WORK INSTRUCTIONS —
Would you return the entries below word for word?

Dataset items
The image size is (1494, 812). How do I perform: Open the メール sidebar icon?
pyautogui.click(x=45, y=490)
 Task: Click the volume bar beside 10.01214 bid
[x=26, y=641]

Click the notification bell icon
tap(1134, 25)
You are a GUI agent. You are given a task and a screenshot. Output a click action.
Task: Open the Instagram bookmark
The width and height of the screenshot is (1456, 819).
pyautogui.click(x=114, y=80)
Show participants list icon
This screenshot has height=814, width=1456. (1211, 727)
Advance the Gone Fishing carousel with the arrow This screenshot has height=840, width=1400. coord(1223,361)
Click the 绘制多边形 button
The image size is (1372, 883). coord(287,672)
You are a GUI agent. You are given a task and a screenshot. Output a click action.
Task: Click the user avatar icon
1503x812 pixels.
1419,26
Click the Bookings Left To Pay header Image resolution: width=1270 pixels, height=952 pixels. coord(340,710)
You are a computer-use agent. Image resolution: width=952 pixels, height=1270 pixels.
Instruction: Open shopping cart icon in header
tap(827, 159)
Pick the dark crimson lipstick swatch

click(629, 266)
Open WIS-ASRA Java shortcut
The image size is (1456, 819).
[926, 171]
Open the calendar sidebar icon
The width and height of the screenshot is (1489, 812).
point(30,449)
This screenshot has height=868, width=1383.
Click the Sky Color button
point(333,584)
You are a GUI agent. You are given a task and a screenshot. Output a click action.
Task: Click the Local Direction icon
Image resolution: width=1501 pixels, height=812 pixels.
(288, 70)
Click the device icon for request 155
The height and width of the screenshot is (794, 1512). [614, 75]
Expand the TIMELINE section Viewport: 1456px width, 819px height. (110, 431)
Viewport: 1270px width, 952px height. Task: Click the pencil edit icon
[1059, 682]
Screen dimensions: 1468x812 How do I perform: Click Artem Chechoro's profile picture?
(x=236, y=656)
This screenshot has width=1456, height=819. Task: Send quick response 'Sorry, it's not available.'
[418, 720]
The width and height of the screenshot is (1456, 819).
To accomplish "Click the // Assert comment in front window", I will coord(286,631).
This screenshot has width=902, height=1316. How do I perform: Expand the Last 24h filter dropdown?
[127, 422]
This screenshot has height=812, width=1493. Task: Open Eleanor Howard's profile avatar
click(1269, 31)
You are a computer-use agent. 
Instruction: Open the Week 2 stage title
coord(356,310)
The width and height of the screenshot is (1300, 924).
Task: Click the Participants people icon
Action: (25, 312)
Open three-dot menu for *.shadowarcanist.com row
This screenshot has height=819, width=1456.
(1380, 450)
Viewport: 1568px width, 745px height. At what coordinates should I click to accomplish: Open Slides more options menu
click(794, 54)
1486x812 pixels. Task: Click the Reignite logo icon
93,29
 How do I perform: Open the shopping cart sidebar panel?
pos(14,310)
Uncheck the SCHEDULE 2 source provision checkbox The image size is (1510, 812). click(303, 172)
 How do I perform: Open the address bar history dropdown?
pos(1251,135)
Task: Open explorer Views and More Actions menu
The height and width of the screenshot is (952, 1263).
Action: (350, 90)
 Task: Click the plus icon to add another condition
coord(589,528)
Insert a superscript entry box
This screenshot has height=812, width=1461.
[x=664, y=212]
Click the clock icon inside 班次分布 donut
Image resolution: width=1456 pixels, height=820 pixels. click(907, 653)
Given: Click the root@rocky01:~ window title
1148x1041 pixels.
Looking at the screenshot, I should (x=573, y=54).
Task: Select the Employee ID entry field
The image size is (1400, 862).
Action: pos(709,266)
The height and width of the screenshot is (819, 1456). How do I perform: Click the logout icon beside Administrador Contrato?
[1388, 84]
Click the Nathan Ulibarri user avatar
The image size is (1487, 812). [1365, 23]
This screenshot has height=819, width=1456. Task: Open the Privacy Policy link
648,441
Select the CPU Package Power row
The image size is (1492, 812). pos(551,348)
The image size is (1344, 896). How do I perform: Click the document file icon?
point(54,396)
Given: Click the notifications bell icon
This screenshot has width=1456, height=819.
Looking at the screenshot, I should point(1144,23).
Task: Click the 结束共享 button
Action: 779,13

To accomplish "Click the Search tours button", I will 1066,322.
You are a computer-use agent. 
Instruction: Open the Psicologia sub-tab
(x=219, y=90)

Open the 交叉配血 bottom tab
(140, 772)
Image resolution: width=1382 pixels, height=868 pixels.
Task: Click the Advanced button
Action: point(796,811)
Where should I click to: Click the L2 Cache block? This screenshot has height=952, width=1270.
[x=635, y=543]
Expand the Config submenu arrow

THE COMPLETED TASK —
The image size is (1494, 812). How do I perform: Open the メール sidebar icon?
pyautogui.click(x=45, y=490)
 Task: Click the volume bar beside 10.01214 bid
[x=26, y=641]

Click the notification bell icon
tap(1134, 25)
You are a GUI agent. You are given a task and a screenshot. Output a click action.
Task: Open the Instagram bookmark
The width and height of the screenshot is (1456, 819).
pyautogui.click(x=114, y=80)
Show participants list icon
This screenshot has height=814, width=1456. (1211, 727)
Advance the Gone Fishing carousel with the arrow This screenshot has height=840, width=1400. coord(1223,361)
Click the 绘制多边形 button
The image size is (1372, 883). coord(287,672)
You are a GUI agent. You are given a task and a screenshot. Output a click action.
Task: Click the user avatar icon
1503x812 pixels.
1419,26
Click the Bookings Left To Pay header Image resolution: width=1270 pixels, height=952 pixels. coord(340,710)
You are a computer-use agent. Image resolution: width=952 pixels, height=1270 pixels.
Instruction: Open shopping cart icon in header
tap(827, 159)
Pick the dark crimson lipstick swatch

click(629, 266)
Open WIS-ASRA Java shortcut
The image size is (1456, 819).
[926, 171]
Open the calendar sidebar icon
The width and height of the screenshot is (1489, 812).
point(30,449)
This screenshot has height=868, width=1383.
Click the Sky Color button
point(333,584)
You are a GUI agent. You are given a task and a screenshot. Output a click action.
Task: Click the Local Direction icon
Image resolution: width=1501 pixels, height=812 pixels.
(288, 70)
Click the device icon for request 155
The height and width of the screenshot is (794, 1512). [614, 75]
Expand the TIMELINE section Viewport: 1456px width, 819px height. (110, 431)
Viewport: 1270px width, 952px height. Task: Click the pencil edit icon
[1059, 682]
Screen dimensions: 1468x812 How do I perform: Click Artem Chechoro's profile picture?
(x=236, y=656)
This screenshot has width=1456, height=819. Task: Send quick response 'Sorry, it's not available.'
[418, 720]
The width and height of the screenshot is (1456, 819).
To accomplish "Click the // Assert comment in front window", I will coord(286,631).
This screenshot has width=902, height=1316. How do I perform: Expand the Last 24h filter dropdown?
[127, 422]
This screenshot has height=812, width=1493. Task: Open Eleanor Howard's profile avatar
click(1269, 31)
You are a computer-use agent. 
Instruction: Open the Week 2 stage title
coord(356,310)
The width and height of the screenshot is (1300, 924).
Task: Click the Participants people icon
Action: (25, 312)
Open three-dot menu for *.shadowarcanist.com row
This screenshot has height=819, width=1456.
(1380, 450)
Viewport: 1568px width, 745px height. At what coordinates should I click to accomplish: Open Slides more options menu
click(794, 54)
1486x812 pixels. Task: Click the Reignite logo icon
93,29
 How do I perform: Open the shopping cart sidebar panel?
pos(14,310)
Uncheck the SCHEDULE 2 source provision checkbox The image size is (1510, 812). click(303, 172)
 How do I perform: Open the address bar history dropdown?
pos(1251,135)
Task: Open explorer Views and More Actions menu
The height and width of the screenshot is (952, 1263).
Action: (350, 90)
 Task: Click the plus icon to add another condition
coord(589,528)
Insert a superscript entry box
This screenshot has height=812, width=1461.
[x=664, y=212]
Click the clock icon inside 班次分布 donut
Image resolution: width=1456 pixels, height=820 pixels. click(907, 653)
Given: Click the root@rocky01:~ window title
1148x1041 pixels.
Looking at the screenshot, I should (x=573, y=54).
Task: Select the Employee ID entry field
The image size is (1400, 862).
Action: pos(709,266)
The height and width of the screenshot is (819, 1456). How do I perform: Click the logout icon beside Administrador Contrato?
[1388, 84]
Click the Nathan Ulibarri user avatar
The image size is (1487, 812). [1365, 23]
This screenshot has height=819, width=1456. Task: Open the Privacy Policy link
648,441
Select the CPU Package Power row
The image size is (1492, 812). pos(551,348)
The image size is (1344, 896). How do I perform: Click the document file icon?
point(54,396)
Given: Click the notifications bell icon
This screenshot has width=1456, height=819.
Looking at the screenshot, I should point(1144,23).
Task: Click the 结束共享 button
Action: 779,13

To accomplish "Click the Search tours button", I will 1066,322.
You are a computer-use agent. 
Instruction: Open the Psicologia sub-tab
(x=219, y=90)

Open the 交叉配血 bottom tab
(140, 772)
Image resolution: width=1382 pixels, height=868 pixels.
Task: Click the Advanced button
Action: point(796,811)
Where should I click to: Click the L2 Cache block? This screenshot has height=952, width=1270.
[x=635, y=543]
Expand the Config submenu arrow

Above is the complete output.